Elizabeth Treadwell is the author of seven books and seven chapbooks and her work appears in a number of anthologies including 100 Days (Barque Press, 2001), Bay Poetics (Faux Press, 2006), War & Peace 3: The Future (O Books, 2007), Letters to the World (Red Hen Press, 2008) and Gurlesque (Saturnalia, 2010). Drafts from her current projects sometimes appear at her semiretired blog, Secret Mint. From 1997-2002 she edited and published Outlet magazine and Double Lucy Books and from 2000-2007 she served as director of Small Press Traffic Literary Arts Center at the California College of the Arts in San Francisco, where she was founding editor of the journal Traffic. She is currently a contributing editor at Delirious Hem and the editor/publisher of Thimble (both online). She lives with her husband and their two young daughters in Oakland, California, where she was born in 1967.

Crystal Williams was born in 1970 in Detroit. She is the author of Kin (2000) and Lunatic (2002). She holds an undergraduate degree from New York University and an MFA from Cornell University. She is currently on faculty at Reed College in Portland, Oregon, and lives in Portland and Chicago.

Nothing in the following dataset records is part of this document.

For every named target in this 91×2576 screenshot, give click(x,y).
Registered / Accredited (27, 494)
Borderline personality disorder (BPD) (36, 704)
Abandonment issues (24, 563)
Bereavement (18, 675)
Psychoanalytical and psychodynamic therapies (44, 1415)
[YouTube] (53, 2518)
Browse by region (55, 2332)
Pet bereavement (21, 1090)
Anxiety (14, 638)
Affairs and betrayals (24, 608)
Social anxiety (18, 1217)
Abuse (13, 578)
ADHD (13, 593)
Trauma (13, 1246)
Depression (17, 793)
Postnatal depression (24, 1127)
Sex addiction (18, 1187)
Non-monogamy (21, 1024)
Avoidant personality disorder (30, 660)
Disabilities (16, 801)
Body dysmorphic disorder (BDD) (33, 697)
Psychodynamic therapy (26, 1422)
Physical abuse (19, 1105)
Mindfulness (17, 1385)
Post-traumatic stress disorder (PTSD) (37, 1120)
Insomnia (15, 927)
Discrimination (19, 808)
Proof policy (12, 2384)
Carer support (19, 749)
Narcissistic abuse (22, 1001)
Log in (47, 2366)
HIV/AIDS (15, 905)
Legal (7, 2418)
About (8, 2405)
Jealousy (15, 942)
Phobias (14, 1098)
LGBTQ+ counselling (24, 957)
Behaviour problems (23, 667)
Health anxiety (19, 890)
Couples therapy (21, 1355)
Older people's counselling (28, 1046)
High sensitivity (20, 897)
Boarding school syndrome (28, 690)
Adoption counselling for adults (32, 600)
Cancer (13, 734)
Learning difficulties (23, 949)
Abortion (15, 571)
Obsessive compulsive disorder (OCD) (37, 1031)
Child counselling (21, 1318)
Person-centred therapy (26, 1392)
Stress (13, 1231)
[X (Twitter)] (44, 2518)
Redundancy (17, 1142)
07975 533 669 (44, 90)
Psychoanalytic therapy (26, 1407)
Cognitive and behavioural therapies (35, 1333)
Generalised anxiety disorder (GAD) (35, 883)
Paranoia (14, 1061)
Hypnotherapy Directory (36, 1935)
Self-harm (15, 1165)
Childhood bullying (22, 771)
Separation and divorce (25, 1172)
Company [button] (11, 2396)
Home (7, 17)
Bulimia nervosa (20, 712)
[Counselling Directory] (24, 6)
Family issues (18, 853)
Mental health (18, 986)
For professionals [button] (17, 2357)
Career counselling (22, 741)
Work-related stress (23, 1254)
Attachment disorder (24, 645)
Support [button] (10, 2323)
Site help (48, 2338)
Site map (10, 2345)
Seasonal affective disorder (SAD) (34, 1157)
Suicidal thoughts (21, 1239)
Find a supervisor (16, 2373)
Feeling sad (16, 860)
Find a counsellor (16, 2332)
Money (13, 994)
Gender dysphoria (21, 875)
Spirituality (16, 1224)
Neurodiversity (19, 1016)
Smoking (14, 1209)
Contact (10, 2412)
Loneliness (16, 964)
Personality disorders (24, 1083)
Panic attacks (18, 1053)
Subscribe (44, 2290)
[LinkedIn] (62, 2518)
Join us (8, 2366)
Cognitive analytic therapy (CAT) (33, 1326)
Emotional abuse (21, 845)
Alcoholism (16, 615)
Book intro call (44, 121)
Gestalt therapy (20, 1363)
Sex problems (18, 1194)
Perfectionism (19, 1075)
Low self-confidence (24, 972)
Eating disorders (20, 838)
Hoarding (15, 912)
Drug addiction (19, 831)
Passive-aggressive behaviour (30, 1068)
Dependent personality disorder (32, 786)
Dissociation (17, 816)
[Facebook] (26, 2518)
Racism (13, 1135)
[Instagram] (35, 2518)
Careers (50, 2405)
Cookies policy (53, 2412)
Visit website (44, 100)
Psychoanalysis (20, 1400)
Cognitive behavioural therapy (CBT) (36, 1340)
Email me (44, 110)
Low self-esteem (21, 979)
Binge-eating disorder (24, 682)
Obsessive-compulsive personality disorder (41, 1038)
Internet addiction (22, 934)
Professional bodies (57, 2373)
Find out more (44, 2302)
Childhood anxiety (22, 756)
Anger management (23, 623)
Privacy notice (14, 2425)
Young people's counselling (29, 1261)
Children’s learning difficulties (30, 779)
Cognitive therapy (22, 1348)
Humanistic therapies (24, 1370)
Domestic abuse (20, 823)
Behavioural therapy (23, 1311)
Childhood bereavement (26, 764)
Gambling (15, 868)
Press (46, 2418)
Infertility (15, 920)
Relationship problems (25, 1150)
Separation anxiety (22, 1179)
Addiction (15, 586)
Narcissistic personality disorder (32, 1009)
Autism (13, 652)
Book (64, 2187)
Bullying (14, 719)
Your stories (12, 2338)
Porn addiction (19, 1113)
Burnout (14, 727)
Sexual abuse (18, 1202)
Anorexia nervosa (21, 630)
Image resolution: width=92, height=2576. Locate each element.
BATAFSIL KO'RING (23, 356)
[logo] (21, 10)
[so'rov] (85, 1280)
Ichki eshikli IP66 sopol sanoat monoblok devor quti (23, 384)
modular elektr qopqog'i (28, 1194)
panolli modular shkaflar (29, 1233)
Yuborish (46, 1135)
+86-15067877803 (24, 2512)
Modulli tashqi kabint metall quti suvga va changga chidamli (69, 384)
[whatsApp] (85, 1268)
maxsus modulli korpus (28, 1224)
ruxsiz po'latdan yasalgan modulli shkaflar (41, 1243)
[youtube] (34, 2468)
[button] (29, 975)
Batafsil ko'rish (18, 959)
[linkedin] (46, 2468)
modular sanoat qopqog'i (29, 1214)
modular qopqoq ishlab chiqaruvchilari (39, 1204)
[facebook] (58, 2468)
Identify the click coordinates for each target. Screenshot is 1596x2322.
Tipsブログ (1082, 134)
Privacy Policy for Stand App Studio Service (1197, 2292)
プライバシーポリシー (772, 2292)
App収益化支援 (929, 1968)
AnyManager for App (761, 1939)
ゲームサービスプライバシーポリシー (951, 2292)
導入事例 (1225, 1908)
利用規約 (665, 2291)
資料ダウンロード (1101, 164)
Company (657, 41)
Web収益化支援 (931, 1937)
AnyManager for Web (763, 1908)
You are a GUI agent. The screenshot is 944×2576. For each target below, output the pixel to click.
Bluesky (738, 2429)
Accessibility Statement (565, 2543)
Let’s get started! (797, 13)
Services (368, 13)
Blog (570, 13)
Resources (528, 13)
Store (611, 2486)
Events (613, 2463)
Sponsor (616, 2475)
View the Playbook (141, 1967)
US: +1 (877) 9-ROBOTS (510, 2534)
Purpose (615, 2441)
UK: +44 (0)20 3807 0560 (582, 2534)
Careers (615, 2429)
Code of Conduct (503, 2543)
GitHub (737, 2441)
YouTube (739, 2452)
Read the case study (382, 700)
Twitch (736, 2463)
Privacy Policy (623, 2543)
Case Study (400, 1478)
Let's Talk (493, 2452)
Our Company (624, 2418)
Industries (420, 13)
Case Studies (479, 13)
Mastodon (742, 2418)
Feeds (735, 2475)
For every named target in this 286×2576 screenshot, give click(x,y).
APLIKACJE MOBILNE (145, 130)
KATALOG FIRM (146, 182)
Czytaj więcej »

Rebecca Wolff was born in New York City in 1967. Her two books of poems are Manderley, winner of the National Poetry Series (2001), and Figment, winner of the Barnard Women Poets Prize (2004). She is the founding editor of the literary magazine Fence as well as the press Fence Books and the online poetry review journal The Constant Critic. She received her MFA from the University of Iowa Writers’ Workshop. Wolff is being paid to edit her press by the University of Albany, in a happy partnership with the New York State Writers Institute. She lives in Athens, New York, with her husband, novelist Ira Sher, and their children Asher Wolff and Margot Sher.